Reproduce each line of the material below word for word, leaving out the pictures.

#####

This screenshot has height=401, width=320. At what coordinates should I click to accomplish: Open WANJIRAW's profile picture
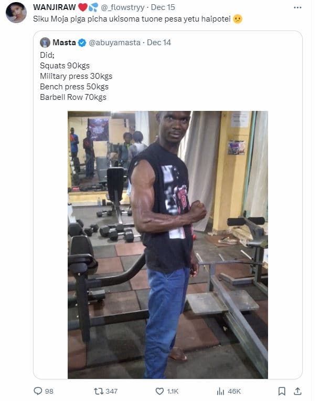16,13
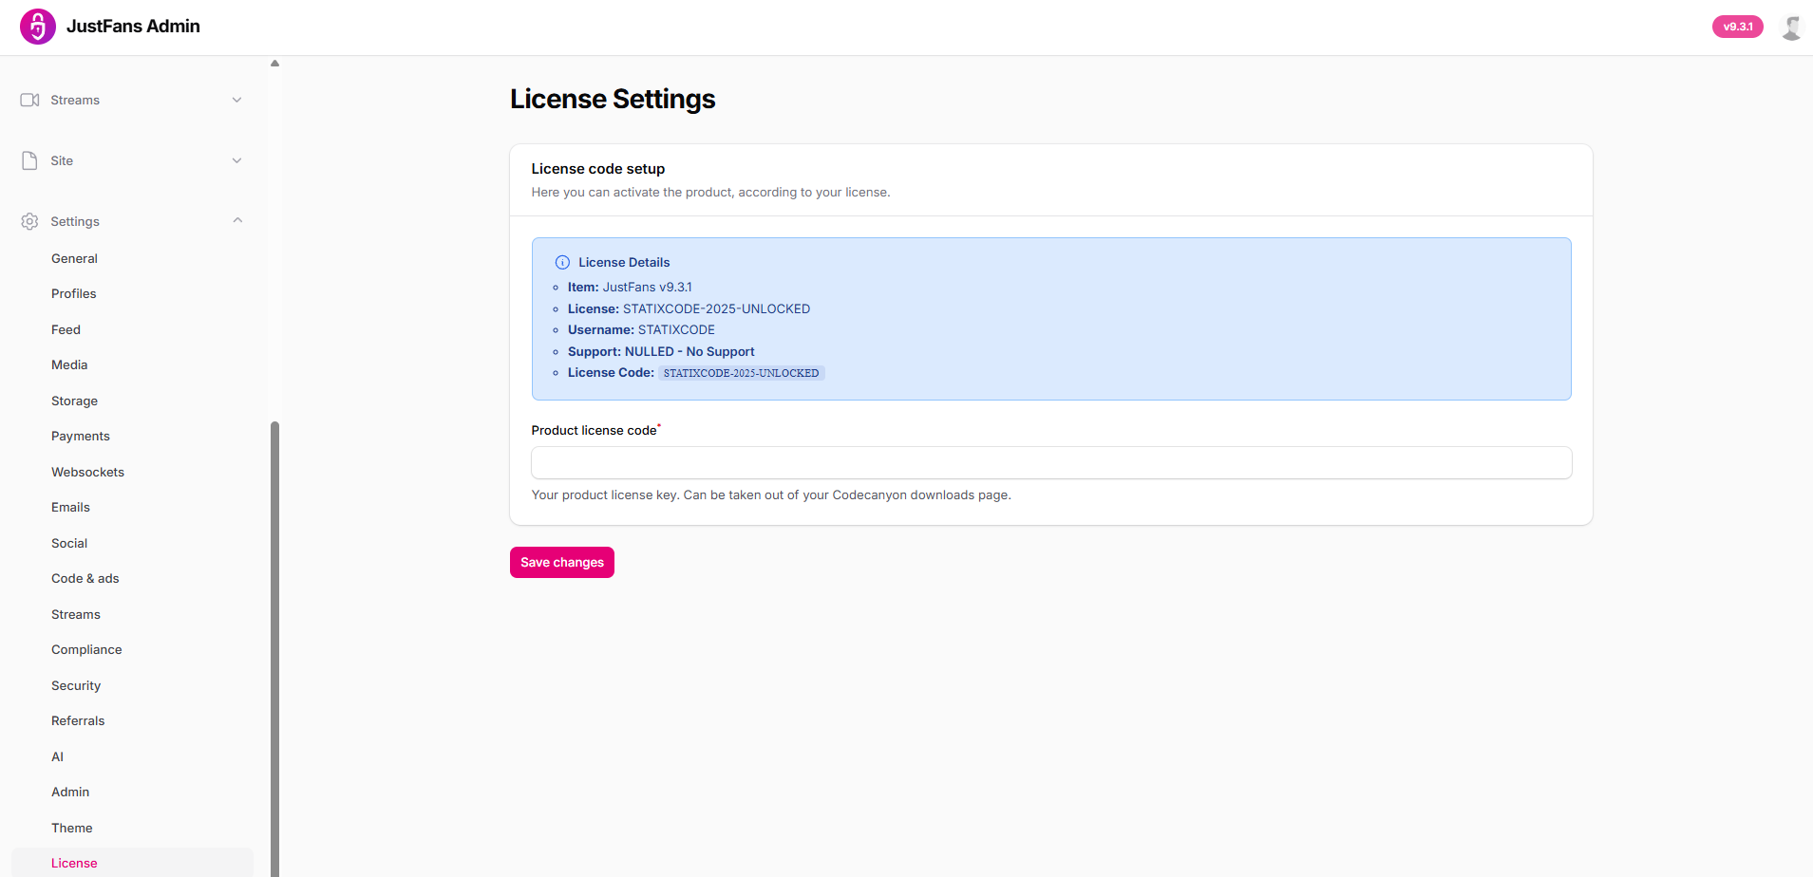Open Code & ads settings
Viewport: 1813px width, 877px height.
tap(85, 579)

#####

— Correct response —
This screenshot has height=401, width=320. At what coordinates should I click to accomplish: Open WANJIRAW's profile picture
16,13
Open Code & ads settings
Viewport: 1813px width, 877px height.
tap(85, 579)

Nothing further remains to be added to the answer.